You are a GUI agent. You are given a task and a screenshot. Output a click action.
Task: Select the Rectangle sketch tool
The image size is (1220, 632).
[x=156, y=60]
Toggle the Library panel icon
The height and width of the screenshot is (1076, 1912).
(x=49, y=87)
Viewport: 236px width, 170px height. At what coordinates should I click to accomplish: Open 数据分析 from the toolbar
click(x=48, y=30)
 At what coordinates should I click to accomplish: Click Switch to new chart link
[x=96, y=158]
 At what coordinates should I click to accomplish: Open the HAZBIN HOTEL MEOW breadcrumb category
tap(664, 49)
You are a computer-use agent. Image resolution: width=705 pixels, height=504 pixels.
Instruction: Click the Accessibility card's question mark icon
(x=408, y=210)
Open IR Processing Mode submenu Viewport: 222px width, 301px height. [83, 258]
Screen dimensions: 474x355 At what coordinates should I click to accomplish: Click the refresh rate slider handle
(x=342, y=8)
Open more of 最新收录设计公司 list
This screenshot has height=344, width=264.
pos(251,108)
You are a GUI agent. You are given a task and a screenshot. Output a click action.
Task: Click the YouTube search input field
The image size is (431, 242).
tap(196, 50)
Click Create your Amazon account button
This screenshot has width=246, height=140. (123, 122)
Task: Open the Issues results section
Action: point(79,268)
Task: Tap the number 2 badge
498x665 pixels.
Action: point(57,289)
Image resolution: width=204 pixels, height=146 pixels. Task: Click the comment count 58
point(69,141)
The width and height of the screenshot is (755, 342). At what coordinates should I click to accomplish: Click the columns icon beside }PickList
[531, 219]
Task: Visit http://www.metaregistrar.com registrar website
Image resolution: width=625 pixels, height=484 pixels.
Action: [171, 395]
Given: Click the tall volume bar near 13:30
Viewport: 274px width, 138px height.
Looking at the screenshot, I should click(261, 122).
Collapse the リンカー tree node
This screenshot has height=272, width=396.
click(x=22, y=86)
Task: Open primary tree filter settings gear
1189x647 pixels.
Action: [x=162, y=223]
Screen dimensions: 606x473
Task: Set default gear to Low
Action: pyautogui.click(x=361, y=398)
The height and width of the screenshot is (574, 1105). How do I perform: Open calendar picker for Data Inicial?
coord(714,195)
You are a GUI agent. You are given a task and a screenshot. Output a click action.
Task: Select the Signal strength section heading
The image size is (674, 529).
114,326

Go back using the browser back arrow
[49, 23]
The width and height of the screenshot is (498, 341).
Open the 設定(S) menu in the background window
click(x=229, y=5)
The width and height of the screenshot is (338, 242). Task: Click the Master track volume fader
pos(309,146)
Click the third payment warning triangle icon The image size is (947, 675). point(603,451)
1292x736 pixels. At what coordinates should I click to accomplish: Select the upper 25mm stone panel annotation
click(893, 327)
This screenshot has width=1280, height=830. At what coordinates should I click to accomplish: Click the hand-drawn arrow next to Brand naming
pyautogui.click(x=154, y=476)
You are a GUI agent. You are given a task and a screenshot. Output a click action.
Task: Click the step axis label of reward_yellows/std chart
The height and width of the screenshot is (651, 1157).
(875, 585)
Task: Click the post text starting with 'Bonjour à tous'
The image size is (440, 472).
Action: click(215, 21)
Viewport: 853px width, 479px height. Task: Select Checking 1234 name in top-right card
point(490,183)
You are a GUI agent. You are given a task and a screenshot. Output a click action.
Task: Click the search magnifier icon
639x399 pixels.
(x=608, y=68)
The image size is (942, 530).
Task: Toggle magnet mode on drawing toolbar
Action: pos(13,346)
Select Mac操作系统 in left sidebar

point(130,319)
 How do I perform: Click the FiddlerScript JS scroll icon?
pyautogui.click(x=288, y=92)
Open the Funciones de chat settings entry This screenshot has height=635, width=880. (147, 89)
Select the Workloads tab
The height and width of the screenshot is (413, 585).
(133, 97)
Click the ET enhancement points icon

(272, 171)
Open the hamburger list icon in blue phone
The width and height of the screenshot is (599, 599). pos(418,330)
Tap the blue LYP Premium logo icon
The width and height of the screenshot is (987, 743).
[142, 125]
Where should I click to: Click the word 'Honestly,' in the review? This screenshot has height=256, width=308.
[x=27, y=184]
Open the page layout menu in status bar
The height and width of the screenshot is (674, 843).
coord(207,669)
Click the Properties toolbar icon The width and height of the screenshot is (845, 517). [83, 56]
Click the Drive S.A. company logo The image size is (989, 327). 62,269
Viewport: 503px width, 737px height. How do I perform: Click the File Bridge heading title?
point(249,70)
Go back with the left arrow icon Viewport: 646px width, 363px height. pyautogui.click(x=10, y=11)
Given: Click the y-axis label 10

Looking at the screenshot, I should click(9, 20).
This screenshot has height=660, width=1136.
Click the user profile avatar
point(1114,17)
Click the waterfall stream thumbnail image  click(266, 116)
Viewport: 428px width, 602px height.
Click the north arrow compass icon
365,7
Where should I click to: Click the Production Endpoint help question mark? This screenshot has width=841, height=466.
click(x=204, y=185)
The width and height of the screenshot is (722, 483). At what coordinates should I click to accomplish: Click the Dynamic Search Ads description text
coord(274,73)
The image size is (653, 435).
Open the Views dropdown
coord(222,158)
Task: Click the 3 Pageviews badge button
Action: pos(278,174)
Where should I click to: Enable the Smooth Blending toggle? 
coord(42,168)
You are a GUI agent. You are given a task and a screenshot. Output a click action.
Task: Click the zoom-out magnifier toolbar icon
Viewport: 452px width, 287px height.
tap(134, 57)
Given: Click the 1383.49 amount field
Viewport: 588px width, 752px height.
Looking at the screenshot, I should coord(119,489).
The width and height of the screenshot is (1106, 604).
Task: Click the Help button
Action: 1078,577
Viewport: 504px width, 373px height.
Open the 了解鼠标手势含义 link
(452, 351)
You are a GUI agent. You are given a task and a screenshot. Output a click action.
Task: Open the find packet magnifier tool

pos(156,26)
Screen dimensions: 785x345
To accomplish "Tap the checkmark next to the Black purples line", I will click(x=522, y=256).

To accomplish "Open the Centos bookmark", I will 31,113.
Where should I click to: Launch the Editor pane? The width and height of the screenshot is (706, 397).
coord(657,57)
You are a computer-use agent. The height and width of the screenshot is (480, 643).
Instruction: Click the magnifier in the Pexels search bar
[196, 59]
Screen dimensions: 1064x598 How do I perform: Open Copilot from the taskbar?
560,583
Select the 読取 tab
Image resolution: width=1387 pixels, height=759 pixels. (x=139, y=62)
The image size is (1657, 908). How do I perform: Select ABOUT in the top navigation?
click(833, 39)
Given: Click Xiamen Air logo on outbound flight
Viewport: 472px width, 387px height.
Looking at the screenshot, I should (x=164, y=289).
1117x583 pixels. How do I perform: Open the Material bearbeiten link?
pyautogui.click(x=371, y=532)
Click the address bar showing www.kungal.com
******
YOUR INSTRUCTIONS -
Recast everything from the start of the entries above down to the line containing "Open IR Processing" as a numbered list, leaving out any blank lines.

COMPLETE RESPONSE -
1. You are a GUI agent. You are given a task and a screenshot. Output a click action.
2. Task: Select the Rectangle sketch tool
3. The image size is (1220, 632).
4. [x=156, y=60]
5. Toggle the Library panel icon
6. The height and width of the screenshot is (1076, 1912).
7. (x=49, y=87)
8. Viewport: 236px width, 170px height. At what coordinates should I click to accomplish: Open 数据分析 from the toolbar
9. click(x=48, y=30)
10.  At what coordinates should I click to accomplish: Click Switch to new chart link
11. [x=96, y=158]
12.  At what coordinates should I click to accomplish: Open the HAZBIN HOTEL MEOW breadcrumb category
13. tap(664, 49)
14. You are a computer-use agent. Image resolution: width=705 pixels, height=504 pixels.
15. Instruction: Click the Accessibility card's question mark icon
16. (x=408, y=210)
17. Open IR Processing Mode submenu Viewport: 222px width, 301px height. [83, 258]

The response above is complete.